LCC’s Dart Auditorium
500 N. Capitol Ave.
See the breadth of the Lansing’s dancing community loosen up and bust a move for free.
In a string of performances, Lansing will come alive with a smorgasbord of local dancers at venues across the city.
“Dance lansing is a really unique collaboration of community and nonprofits,” said Lisa Whiting Dobson, DANCE Lansing’s artistic director. “Our goal is to increase performance and choreography opportunities for area dancers.”
Collaboration between dancers often don’t get to work together makes this event an important resource, said Whiting Dobson. “You’re working with people you don't tend to work with. You can utilize the strength of differences in groups.”
Organizing and choreographing the many dance routines is challenging, said Whiting Dobson.
“We have 42 pieces of new choreography created since the middle of June,” said Whiting Dobson.
In its 13th year of operation, Whiting Dobson said today’s event is quite the change. “It was started by Matt Bebermeyer. They had eight dancers, four choreographers and performed in a gym. Now we have 80 different dancers performing this summer and 35 choreographers,” Whiting Dobson said.

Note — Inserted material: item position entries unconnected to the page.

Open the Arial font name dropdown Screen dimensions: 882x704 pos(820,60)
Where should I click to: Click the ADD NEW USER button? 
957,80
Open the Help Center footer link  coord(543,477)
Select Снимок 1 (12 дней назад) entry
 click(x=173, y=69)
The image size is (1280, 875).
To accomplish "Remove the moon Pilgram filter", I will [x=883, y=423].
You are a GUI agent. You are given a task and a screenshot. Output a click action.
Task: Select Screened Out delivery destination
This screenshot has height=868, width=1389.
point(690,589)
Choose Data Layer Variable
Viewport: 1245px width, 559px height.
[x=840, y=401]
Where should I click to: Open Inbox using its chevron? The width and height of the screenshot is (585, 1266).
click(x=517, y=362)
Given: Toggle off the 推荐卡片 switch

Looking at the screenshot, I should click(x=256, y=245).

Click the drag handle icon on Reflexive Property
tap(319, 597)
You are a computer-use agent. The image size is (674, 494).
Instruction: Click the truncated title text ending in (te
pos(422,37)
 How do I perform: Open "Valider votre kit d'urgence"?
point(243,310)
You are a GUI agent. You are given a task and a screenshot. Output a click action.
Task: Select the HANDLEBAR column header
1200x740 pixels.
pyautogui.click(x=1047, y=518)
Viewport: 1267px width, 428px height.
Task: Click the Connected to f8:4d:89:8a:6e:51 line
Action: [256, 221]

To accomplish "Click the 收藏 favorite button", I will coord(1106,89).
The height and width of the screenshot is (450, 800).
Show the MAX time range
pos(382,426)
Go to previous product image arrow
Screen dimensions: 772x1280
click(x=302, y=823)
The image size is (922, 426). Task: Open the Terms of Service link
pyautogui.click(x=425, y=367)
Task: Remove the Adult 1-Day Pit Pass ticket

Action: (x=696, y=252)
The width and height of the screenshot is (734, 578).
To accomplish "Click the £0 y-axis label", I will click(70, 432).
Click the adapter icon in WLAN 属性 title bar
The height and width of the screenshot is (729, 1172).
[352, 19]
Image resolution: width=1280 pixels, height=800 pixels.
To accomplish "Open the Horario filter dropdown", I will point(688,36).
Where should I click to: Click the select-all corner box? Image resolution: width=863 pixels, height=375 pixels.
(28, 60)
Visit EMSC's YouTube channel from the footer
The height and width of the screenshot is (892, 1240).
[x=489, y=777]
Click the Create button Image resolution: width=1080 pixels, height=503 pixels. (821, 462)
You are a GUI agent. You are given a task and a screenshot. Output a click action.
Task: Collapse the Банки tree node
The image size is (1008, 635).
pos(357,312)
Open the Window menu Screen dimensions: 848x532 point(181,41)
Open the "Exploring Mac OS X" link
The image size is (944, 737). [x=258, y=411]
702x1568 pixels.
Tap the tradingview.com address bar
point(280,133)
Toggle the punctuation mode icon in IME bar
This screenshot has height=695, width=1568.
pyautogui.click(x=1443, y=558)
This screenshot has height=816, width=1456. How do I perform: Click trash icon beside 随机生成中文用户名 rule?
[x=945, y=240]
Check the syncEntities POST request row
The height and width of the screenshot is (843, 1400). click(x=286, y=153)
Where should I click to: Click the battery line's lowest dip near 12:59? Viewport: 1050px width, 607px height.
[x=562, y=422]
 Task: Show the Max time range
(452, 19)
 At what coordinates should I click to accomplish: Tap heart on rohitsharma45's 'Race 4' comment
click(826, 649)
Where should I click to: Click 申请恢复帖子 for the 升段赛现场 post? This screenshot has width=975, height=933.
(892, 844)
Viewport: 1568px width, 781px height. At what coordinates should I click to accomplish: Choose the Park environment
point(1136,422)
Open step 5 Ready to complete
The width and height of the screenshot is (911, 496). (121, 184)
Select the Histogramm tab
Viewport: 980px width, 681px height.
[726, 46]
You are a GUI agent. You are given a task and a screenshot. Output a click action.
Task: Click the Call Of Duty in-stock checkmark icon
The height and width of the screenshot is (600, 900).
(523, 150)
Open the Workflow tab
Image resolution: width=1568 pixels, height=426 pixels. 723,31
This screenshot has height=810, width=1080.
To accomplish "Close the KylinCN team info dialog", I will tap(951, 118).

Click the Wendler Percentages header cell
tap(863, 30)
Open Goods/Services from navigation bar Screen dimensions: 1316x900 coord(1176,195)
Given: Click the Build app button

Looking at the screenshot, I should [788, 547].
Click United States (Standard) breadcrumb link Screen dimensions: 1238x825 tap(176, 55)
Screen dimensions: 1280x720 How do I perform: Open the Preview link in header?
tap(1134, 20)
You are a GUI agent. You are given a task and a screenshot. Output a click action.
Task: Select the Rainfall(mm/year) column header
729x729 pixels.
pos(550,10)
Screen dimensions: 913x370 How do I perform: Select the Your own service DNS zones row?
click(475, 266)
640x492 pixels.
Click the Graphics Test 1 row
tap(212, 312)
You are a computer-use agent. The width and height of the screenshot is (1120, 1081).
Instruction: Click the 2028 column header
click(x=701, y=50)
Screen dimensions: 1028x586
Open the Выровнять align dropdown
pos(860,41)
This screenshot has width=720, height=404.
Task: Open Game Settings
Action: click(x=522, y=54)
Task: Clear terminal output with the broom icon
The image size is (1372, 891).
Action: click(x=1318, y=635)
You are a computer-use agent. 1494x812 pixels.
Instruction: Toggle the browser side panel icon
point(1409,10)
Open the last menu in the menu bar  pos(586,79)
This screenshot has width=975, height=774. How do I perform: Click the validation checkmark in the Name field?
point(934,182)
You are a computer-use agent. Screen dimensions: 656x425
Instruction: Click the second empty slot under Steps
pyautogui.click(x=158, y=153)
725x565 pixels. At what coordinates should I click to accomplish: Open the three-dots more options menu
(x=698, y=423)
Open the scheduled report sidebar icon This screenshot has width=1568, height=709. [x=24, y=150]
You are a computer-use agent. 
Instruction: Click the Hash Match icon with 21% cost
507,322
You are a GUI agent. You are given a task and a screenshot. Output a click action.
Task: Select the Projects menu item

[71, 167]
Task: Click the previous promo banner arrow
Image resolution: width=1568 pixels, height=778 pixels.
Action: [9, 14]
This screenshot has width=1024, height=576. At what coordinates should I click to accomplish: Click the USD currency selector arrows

Featured dancer Nick Garreiss will bring his percussive dance with a backstory to this year’s event. Paying tribute to the 1935 Irish Public Dance Halls Act that banned dancing in Ireland’s homes for fear of inappropriate behavior, Garreiss will do an hourlong solo show. He’ll perform Irish and other dances that are inspired from dance bans in Elmore City, Oklahoma, and Pound, Virginia.
Whiting Dobson said the Irish house dancing ban inspired the venue choice for Garreiss, “That is why we are doing it in the Turner Dodge home now.”
Happendance’s executive member Missy Lilje said, “DANCE Lansing is a great model for enhancing the understanding and accessibility of modern and contemporary dance.
It encourages new choreographers to practice the creation of dance with mentorship from seasoned professionals.
Putting on this event is personal, Dobson said.
“When I was a young person, I always thought would grow up to be a dancer. I danced at LCC in its heyday. For me, I want to create that same kind of community environment that I experienced for young dancers today. It is important to have those experiences for all of the arts.”